* _ACTION ITEM_:
Below are records. Return each one exactly as written.

* _INPUT DATA_:

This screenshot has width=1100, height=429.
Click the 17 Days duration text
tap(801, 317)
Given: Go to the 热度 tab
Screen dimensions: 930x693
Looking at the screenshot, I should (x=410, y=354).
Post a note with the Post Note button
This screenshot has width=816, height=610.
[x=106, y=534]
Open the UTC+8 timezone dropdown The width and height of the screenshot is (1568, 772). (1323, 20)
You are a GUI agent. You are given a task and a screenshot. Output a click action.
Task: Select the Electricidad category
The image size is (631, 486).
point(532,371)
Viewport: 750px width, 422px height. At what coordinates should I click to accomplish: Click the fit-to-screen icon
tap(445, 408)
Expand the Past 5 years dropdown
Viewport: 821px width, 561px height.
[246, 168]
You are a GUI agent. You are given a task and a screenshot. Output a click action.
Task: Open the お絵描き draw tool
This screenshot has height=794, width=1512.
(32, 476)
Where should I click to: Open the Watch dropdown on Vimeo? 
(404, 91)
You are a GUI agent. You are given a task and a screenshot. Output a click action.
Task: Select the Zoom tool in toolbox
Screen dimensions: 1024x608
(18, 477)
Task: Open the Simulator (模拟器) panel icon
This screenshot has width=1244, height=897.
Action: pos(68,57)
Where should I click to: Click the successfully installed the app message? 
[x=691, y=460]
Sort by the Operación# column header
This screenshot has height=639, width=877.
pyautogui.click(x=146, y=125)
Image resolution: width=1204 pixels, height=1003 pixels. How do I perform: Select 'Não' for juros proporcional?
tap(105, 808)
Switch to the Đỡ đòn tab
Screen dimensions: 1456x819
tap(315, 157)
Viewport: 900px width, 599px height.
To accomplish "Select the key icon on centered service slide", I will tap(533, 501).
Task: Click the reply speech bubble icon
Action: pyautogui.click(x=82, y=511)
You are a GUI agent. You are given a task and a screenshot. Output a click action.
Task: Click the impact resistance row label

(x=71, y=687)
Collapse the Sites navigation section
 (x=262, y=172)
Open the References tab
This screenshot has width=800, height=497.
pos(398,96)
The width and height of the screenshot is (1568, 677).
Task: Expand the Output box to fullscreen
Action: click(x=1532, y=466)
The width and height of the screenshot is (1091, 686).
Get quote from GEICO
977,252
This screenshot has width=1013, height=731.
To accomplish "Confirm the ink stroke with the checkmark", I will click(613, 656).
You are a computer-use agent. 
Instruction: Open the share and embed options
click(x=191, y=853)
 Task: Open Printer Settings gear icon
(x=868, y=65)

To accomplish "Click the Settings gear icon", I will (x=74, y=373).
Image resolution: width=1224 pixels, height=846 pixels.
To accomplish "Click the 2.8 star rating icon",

* _TASK SOLUTION_:
This screenshot has width=1100, height=429.
Click the 17 Days duration text
tap(801, 317)
Given: Go to the 热度 tab
Screen dimensions: 930x693
Looking at the screenshot, I should (x=410, y=354).
Post a note with the Post Note button
This screenshot has width=816, height=610.
[x=106, y=534]
Open the UTC+8 timezone dropdown The width and height of the screenshot is (1568, 772). (1323, 20)
You are a GUI agent. You are given a task and a screenshot. Output a click action.
Task: Select the Electricidad category
The image size is (631, 486).
point(532,371)
Viewport: 750px width, 422px height. At what coordinates should I click to accomplish: Click the fit-to-screen icon
tap(445, 408)
Expand the Past 5 years dropdown
Viewport: 821px width, 561px height.
[246, 168]
You are a GUI agent. You are given a task and a screenshot. Output a click action.
Task: Open the お絵描き draw tool
This screenshot has height=794, width=1512.
(32, 476)
Where should I click to: Open the Watch dropdown on Vimeo? 
(404, 91)
You are a GUI agent. You are given a task and a screenshot. Output a click action.
Task: Select the Zoom tool in toolbox
Screen dimensions: 1024x608
(18, 477)
Task: Open the Simulator (模拟器) panel icon
This screenshot has width=1244, height=897.
Action: pos(68,57)
Where should I click to: Click the successfully installed the app message? 
[x=691, y=460]
Sort by the Operación# column header
This screenshot has height=639, width=877.
pyautogui.click(x=146, y=125)
Image resolution: width=1204 pixels, height=1003 pixels. How do I perform: Select 'Não' for juros proporcional?
tap(105, 808)
Switch to the Đỡ đòn tab
Screen dimensions: 1456x819
tap(315, 157)
Viewport: 900px width, 599px height.
To accomplish "Select the key icon on centered service slide", I will tap(533, 501).
Task: Click the reply speech bubble icon
Action: pyautogui.click(x=82, y=511)
You are a GUI agent. You are given a task and a screenshot. Output a click action.
Task: Click the impact resistance row label

(x=71, y=687)
Collapse the Sites navigation section
 (x=262, y=172)
Open the References tab
This screenshot has width=800, height=497.
pos(398,96)
The width and height of the screenshot is (1568, 677).
Task: Expand the Output box to fullscreen
Action: click(x=1532, y=466)
The width and height of the screenshot is (1091, 686).
Get quote from GEICO
977,252
This screenshot has width=1013, height=731.
To accomplish "Confirm the ink stroke with the checkmark", I will click(613, 656).
You are a computer-use agent. 
Instruction: Open the share and embed options
click(x=191, y=853)
 Task: Open Printer Settings gear icon
(x=868, y=65)

To accomplish "Click the Settings gear icon", I will (x=74, y=373).
Image resolution: width=1224 pixels, height=846 pixels.
To accomplish "Click the 2.8 star rating icon",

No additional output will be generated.